● **Instruction**
Reproduce each of the entries below verbatim, line by line, leaving out the pictures.

▬▬▬▬▬▬

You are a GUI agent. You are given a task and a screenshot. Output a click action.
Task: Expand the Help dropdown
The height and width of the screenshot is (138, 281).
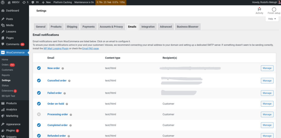(272, 19)
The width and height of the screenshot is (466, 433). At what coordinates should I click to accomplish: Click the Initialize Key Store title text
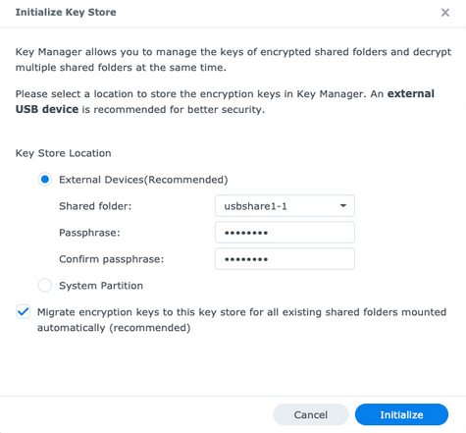pyautogui.click(x=66, y=12)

▬▬▬▬▬▬

● **Output below**
You are a GUI agent. You are given a task and a screenshot. Output a click action.
Task: Expand the Help dropdown
The height and width of the screenshot is (138, 281).
(272, 19)
The width and height of the screenshot is (466, 433). At what coordinates should I click to accomplish: Click the Initialize Key Store title text
pyautogui.click(x=66, y=12)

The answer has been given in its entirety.